Ben Melike Nalbur 5 Nisan 1991 yılında Edirne’nin Keşan ilçesinde doğdum ve büyüdüm daha sonra Trakya Üniversitesi tarih bölümünden mezun oldum ve birkaç yıl sonra Aksaray Üniversitesi gıda mühendisliği bölümünden mezun oldum. Resime ve sanata karşı her zaman ilgim vardı. Uzun zamandan beri sanatla ilgileniyorum son dört yıldır yaptığım eserleri gün yüzüne çıkarmaya başladım ve akabinde gördüğüm yoğun ilgiden dolayı kendi markamı kurmaya karar verdim.
Yurtdışında ve yurt içinde bir çok karma sergilere katıldım. Zaman geçtikçe çok daha büyük boyutlarda çalışma yapmak istedim. İlk etapta alçı ve tekstil ile çalışmaya başladım daha sonra alçıyı daha fazla kullanarak farklı materyallerle tasarlamaya başladım. Alçıyla çalışmayı çok seviyorum, çeşitli materyalleri kullanmayı çok seviyorum. Eserin üzerinde soyut tasarımlar daha çok ilgimi çekiyor; özellikle renkler benim için çok önemli, minimalist dekorun moda olduğu günümüzde sadelik anlayışının iç mekanlarda önem kazandığından dolayı duvar sanatında alanı yükseltecek renkli ve baskın tonların bulunmasını çok seviyorum.
Tuvallerin üzerindeki renk uyumları ve akışkanlığı benim için önemli, çok büyük zıtlıklardan hoşlanmıyorum ama tuvalin üzerinde tadında olan zıtlıklar da estetik açıdan etkileyici olabiliyor. Soyut sanat çok geniş bir yelpazeye sahip ve ressamın tamamen kendi kişiliğini veya diğer insanların kişiliğini yansıtmasıdır. Ben ressamların; insanların ruhunu okuyup bunları tuvallerinde kullandıklarını düşünüyorum. Özellikle çağdaş sanatı benimseyen ressamlar için söylüyorum. Ben resim yaparken materyallerime bir sınır koymuyorum . Tasarımım yalnız tuvalin içindeyken belirleniyor. Eserlerim çok çeşitli aşamalardan oluşuyor ve yapımı uzun sürebiliyor. Bir eserin yapımının tamamlanması yaklaşık olarak 2 veya 2,5 ay sürüyor; en uzun tasarladığım eserim yaklaşık dokuz ay sürmüştür, aslında hiçbir eserimin tamamlandığını asla hissetmedim ve her zaman üzerinde oynamak istediğim ayrıntılar olur. Ben dünya üzerinde herkesi ama herkesi bekleyen bir eseri olduğunu düşünürüm.

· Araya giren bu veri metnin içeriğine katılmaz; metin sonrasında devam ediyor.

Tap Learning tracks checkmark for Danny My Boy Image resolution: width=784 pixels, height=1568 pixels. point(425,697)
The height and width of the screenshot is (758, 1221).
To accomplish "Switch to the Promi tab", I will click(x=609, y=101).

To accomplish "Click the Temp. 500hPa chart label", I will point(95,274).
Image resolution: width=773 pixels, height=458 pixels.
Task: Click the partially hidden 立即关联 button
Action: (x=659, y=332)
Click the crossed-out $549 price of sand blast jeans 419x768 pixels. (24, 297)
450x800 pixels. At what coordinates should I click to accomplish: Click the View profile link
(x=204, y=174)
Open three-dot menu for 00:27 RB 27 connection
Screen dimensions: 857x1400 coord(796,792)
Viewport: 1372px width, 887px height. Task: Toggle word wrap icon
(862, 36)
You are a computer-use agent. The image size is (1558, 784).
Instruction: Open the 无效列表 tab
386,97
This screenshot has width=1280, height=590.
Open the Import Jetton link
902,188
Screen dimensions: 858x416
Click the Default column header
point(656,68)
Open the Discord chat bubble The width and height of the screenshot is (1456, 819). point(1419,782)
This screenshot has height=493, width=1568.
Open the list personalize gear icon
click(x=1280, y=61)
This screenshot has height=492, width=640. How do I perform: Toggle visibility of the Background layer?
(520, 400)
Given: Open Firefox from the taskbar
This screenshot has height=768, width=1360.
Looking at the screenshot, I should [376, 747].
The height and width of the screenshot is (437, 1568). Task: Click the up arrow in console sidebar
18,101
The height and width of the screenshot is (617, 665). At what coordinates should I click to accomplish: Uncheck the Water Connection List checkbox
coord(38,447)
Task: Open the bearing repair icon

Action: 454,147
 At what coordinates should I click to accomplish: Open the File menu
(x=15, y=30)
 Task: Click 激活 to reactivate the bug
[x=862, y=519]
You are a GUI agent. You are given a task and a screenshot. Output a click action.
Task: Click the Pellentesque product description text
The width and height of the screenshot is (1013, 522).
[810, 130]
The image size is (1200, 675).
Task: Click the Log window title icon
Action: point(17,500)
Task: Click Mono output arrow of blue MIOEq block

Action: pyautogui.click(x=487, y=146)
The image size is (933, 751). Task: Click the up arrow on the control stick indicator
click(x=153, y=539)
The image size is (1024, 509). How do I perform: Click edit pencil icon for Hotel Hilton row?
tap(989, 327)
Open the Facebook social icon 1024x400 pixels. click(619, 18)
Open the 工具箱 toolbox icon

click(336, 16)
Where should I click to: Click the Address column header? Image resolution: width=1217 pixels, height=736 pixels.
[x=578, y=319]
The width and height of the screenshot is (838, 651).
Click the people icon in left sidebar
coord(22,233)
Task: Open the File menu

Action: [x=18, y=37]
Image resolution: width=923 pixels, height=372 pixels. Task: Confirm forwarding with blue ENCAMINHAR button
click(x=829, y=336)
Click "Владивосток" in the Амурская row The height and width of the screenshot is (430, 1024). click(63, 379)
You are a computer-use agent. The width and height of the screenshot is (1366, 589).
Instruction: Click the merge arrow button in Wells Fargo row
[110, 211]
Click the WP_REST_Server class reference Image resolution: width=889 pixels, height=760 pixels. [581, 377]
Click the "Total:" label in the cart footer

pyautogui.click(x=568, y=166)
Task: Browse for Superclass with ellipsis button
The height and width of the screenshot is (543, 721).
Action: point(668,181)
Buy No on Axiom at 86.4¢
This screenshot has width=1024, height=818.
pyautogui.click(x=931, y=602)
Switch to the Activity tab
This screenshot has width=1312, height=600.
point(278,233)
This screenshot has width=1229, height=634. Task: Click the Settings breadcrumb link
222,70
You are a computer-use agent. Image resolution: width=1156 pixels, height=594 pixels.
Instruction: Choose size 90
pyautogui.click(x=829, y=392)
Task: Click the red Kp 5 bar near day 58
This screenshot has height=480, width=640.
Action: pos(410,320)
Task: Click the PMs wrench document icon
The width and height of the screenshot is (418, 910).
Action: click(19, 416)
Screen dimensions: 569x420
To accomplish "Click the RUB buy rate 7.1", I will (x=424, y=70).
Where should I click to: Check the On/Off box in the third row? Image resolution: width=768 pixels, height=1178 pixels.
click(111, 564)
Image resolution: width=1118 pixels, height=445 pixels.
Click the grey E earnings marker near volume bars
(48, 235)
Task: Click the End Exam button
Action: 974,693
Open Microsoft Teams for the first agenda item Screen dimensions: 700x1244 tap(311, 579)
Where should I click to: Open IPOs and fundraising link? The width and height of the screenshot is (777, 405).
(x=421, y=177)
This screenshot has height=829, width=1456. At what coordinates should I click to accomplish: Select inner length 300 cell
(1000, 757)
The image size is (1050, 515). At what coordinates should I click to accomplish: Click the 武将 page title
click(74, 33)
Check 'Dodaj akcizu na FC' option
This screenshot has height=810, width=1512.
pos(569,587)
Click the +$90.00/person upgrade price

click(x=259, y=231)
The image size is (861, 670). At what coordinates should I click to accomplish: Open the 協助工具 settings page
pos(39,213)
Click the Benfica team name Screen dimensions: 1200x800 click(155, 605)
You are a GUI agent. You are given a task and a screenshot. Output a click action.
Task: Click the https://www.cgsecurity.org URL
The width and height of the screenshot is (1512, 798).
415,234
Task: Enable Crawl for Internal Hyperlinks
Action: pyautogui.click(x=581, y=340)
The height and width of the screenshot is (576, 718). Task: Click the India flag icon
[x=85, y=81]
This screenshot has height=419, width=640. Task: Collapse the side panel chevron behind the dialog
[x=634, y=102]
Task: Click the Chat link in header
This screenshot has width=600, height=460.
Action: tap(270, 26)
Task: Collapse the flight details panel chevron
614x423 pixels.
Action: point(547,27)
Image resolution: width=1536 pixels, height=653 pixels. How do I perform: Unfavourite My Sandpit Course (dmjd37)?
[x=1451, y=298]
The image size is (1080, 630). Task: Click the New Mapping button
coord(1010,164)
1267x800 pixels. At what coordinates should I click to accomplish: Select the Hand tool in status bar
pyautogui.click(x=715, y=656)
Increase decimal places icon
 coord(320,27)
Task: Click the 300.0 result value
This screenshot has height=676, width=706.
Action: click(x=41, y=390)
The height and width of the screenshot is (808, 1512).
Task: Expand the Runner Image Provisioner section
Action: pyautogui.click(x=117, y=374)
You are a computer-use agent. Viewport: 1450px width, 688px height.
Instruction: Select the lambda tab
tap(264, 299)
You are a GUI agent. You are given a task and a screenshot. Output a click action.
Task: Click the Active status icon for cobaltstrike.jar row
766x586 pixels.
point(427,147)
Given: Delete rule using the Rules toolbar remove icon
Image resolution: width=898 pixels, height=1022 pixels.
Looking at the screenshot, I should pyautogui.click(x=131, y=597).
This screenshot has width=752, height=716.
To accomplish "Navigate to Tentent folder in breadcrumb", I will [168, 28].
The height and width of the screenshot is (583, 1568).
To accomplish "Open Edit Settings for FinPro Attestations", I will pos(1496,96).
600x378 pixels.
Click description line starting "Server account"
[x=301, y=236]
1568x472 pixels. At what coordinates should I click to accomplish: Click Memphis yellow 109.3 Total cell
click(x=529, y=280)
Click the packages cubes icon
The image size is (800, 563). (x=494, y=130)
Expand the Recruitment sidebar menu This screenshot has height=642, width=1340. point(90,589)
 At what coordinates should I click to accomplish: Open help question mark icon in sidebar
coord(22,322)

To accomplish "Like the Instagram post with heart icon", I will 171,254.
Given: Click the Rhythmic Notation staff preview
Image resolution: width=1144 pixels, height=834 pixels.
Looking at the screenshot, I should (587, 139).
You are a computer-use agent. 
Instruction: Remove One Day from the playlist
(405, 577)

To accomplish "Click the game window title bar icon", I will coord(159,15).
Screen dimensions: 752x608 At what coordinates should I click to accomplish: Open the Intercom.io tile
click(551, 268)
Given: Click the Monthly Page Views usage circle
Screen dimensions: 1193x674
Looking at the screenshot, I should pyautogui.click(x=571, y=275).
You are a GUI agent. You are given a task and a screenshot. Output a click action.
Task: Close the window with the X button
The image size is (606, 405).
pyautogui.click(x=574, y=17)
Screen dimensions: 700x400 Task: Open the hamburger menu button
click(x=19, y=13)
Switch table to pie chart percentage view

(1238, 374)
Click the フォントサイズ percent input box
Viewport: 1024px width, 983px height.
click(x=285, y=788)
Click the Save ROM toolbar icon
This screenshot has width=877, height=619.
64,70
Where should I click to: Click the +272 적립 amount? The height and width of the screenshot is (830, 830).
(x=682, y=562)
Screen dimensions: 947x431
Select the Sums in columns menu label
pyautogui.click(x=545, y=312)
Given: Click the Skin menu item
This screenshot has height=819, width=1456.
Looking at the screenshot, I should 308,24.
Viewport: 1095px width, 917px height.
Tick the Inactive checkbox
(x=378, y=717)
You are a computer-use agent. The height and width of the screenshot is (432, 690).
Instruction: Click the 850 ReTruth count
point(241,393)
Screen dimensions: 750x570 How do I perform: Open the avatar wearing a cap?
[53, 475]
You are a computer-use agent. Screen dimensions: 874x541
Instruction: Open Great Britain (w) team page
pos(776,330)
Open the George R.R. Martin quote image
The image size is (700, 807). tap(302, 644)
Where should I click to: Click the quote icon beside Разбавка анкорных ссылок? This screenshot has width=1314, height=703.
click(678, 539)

Sanatsal alanda yapılan çalışmaların sanatçının kendisine ait olmadığını düşünüyorum. Her eşi olmayan eserin hep bir sahibi vardır; özellikle bu eseri anlayıp kendi alanında yaşamak isteyen sanatseverlere çok saygı duyuyorum. Ben bu işe ilk önce estetiği severek başladım ,bir alandaki estetik, doğadaki estetik, bir yemek tabağında ki estetik her zaman estetik açıdan bilinçaltında her şeyi tartardım sonra bir anda fark ediyorsunuz ki o bakış açısı sizi sakinleştirmeye ve dünyadan uzaklaştırmaya başlıyor ve ellerimi materyallere sürdükten sonra bazen 4-5 saat belki daha fazla bir zaman sadece yaptığım resmin içine dalıyorum işim bittiğinde zaman sanki hiç akmamış gibi olur. Ben üç boyutlu soyut sanatın ve disiplinler arası çalışmanın tuvale can verdiğini düşünüyorum. İnsanlardan gördüğüm büyük ilgiden dolayı ve bu kadar çok sanat severin hala yaşıyor olması beni çok mutlu ediyor. Kim olduğunuz önemli değil sanatı anlamak için sadece bir ruhunuz olması yeterlidir.